THE TRUTH ABOUT DENTAL INSURANCE:
Dental Insurance should be viewed as a benefit of additional funds available for partial payment of your dental expenses. Years ago, dental insurance was a benefit which people could depend on to pay most of their dental expenses. However, with the deregulation of insurance companies, they no longer have your best interest at hand. They are more interested in their own prophets. Premiums keep increasing and the benefits keep decreasing as our government has let them take control of our health care industry thanks to lobbyists who subsidize our representatives to turn a blind eye on insurance regulation.

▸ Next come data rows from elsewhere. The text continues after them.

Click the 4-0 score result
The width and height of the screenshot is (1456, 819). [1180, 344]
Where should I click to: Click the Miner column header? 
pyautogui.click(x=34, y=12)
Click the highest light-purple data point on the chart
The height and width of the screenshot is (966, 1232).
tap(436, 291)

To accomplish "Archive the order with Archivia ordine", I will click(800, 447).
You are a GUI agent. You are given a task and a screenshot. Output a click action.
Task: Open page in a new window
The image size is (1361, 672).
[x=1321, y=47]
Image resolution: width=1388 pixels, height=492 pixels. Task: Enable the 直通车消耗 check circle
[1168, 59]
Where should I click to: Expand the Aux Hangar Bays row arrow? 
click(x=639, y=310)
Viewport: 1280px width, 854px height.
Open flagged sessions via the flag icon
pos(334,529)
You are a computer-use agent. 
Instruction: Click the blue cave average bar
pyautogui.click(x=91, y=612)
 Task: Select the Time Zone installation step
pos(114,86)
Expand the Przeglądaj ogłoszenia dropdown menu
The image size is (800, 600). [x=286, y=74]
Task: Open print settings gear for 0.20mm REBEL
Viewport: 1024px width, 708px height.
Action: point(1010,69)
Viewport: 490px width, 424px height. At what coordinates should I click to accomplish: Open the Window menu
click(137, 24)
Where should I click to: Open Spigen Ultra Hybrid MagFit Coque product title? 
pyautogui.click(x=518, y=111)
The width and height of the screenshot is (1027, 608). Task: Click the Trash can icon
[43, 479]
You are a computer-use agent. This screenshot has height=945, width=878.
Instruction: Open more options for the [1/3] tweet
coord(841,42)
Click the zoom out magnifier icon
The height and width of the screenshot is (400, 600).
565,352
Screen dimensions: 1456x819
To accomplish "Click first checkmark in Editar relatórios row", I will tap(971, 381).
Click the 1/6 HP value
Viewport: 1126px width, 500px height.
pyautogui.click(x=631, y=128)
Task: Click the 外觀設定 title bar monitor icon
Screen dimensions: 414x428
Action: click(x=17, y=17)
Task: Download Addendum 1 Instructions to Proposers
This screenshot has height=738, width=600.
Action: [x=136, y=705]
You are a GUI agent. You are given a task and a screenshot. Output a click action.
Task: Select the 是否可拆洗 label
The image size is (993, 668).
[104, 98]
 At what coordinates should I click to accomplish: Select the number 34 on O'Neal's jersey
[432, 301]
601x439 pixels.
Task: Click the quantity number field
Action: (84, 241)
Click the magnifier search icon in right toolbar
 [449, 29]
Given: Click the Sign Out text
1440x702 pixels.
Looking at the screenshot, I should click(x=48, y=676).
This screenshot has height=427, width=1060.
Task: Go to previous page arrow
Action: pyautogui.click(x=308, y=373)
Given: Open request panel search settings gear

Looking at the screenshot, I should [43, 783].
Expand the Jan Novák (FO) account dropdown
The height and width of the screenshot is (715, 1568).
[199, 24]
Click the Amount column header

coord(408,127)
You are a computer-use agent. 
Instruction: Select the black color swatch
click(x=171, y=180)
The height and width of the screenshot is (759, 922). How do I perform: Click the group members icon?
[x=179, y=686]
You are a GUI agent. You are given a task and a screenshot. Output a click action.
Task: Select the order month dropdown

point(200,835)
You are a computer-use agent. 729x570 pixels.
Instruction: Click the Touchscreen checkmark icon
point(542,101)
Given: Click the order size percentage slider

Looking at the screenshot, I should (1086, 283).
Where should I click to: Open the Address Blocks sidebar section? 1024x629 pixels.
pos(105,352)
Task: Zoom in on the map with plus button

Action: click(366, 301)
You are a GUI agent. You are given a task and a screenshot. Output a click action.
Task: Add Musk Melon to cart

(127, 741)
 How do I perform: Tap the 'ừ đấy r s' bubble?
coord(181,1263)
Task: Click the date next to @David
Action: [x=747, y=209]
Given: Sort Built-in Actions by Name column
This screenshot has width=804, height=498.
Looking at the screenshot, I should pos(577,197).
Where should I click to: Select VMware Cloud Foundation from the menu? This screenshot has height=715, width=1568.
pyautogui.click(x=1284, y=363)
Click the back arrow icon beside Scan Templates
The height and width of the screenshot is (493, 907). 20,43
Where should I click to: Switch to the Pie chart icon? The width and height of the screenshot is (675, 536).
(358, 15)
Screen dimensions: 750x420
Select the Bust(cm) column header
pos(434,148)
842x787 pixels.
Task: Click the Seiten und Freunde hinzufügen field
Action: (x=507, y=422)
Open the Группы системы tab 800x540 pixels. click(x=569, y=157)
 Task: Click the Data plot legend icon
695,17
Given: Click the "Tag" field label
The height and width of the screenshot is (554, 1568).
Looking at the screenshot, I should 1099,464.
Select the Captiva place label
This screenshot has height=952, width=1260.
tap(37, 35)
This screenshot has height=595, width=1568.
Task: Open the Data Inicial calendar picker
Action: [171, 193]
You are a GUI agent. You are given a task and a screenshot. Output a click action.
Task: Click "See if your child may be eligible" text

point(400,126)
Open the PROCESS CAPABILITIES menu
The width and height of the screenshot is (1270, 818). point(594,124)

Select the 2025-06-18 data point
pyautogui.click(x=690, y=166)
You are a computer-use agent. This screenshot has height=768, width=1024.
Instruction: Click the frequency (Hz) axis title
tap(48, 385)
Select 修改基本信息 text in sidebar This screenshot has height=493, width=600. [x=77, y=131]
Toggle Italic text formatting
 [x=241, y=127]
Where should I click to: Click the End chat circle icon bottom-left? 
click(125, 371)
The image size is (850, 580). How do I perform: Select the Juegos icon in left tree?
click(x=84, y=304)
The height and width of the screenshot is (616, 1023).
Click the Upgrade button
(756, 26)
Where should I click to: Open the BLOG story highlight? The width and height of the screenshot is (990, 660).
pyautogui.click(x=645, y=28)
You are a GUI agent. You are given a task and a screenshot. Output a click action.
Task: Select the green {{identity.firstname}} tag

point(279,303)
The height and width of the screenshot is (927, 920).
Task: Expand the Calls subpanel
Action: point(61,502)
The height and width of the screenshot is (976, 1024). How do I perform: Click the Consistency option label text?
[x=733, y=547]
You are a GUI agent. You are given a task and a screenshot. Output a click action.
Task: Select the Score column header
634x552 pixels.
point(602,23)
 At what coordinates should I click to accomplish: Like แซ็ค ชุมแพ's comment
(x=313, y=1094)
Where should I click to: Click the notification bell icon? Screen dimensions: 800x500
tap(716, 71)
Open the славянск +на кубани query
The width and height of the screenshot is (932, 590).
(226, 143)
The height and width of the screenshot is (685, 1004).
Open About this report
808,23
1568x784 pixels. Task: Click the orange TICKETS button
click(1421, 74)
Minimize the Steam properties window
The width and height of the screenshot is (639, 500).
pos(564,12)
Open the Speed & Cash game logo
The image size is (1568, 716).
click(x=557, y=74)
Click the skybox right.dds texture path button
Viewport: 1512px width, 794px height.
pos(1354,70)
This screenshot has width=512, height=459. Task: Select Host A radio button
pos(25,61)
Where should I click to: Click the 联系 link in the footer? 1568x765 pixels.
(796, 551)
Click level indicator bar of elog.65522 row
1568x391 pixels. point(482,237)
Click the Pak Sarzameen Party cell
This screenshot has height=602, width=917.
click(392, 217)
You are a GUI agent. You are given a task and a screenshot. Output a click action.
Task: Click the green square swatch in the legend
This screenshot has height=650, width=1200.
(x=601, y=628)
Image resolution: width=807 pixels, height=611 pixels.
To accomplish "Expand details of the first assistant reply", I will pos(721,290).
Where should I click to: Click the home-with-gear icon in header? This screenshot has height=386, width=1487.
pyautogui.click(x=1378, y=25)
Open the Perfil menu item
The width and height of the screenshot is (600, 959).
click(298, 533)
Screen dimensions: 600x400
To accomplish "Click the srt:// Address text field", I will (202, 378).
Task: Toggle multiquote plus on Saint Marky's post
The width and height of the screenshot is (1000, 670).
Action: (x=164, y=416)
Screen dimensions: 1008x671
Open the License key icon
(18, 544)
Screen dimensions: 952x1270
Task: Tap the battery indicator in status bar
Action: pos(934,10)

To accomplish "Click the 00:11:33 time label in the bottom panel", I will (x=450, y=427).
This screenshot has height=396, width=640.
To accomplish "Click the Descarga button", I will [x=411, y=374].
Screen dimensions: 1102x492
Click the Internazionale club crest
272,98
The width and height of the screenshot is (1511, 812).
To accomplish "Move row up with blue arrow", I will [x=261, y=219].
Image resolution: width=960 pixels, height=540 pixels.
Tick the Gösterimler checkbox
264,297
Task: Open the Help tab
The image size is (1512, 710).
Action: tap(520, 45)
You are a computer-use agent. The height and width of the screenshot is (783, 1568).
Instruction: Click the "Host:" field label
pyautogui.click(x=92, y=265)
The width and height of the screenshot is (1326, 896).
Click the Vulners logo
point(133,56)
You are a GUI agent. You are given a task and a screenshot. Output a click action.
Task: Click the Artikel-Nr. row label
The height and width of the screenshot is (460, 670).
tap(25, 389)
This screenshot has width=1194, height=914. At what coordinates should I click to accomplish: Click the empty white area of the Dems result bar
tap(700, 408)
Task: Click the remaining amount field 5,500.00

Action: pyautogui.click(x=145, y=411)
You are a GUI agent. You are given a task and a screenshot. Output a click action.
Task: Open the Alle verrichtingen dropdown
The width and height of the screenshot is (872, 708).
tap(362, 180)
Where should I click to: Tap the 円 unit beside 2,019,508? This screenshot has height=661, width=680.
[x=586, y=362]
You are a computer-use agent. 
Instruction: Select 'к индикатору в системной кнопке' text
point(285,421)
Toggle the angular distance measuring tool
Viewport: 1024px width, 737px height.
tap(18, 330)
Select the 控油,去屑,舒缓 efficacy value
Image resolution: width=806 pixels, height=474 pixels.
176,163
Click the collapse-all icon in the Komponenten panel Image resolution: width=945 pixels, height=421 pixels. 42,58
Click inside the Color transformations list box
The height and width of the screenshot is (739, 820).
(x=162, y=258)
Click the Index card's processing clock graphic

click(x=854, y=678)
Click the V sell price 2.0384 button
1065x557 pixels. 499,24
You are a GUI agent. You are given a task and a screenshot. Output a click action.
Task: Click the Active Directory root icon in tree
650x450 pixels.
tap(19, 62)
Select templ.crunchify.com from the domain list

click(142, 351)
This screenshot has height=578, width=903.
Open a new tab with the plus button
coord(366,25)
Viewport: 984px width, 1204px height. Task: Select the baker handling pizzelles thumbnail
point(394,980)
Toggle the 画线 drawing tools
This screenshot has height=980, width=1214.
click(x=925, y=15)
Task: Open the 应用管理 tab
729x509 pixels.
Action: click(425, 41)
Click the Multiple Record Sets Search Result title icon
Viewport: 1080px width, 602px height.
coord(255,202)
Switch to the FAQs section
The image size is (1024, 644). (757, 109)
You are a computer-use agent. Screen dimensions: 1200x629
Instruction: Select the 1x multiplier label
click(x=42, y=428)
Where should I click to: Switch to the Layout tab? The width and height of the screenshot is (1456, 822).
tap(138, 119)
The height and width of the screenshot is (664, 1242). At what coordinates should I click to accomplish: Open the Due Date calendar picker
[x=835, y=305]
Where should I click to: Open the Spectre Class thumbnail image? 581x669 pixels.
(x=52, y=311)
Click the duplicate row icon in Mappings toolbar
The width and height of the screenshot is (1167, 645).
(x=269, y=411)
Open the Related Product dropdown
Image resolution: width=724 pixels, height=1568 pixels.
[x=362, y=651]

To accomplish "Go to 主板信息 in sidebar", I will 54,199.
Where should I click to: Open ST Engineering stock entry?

This is not only happening with dental healthcare, but you can see the changes in medical healthcare as it becomes less personal and your access to physicians becomes less. You are more likely to see a PA or Nurse Practitioner since they are more cost effective to the insurance company than a doctor.
Insurance companies have come up with a term called “UCR” which means usual, customary and reasonable fee. This term is calculated at approximately 75-80% of the average dental fees for a given geographical area. The insurance company tries to make you believe that this is what the fee for service should be. They then pay 50 to 80 percent of that amount towards your services depending on the conditions in your plan. This translates to 40-60 cents on a dollar.
Dental insurance plans are a contract between you and your insurance provider made by your employer with the insurance carrier. There is no contract between the dentist and insurance company unless the dentist chooses to sign a contract to participate with them. A participating dentist signs off his right to charge the customary dental fees and agrees to follow their guidelines of treatment and accept the 40-60% payment reduction by the insurance company in return for patient referrals. This forces a participating dentist to use minimum quality materials and labs. This also limits their access to education and technology since they are forced to work within their budgeted guidelines. Insurance companies purposefully stay behind in advances in dentistry to avoid paying for new technology. They may also limit services they consider discretionary as white fillings, dental implants, bondings, fluoride treatments, and some periodontal (gum) therapies. In addition, dental coverage maximums have not kept up with the times. In 1960, a typical annual maximum benefit was $1000.00. These days, most plans still offer that same maximum of $1,000.00 despite the tremendous increase in premiums. To keep up with inflation, that maximum annual benefit should be $6,500.00 today.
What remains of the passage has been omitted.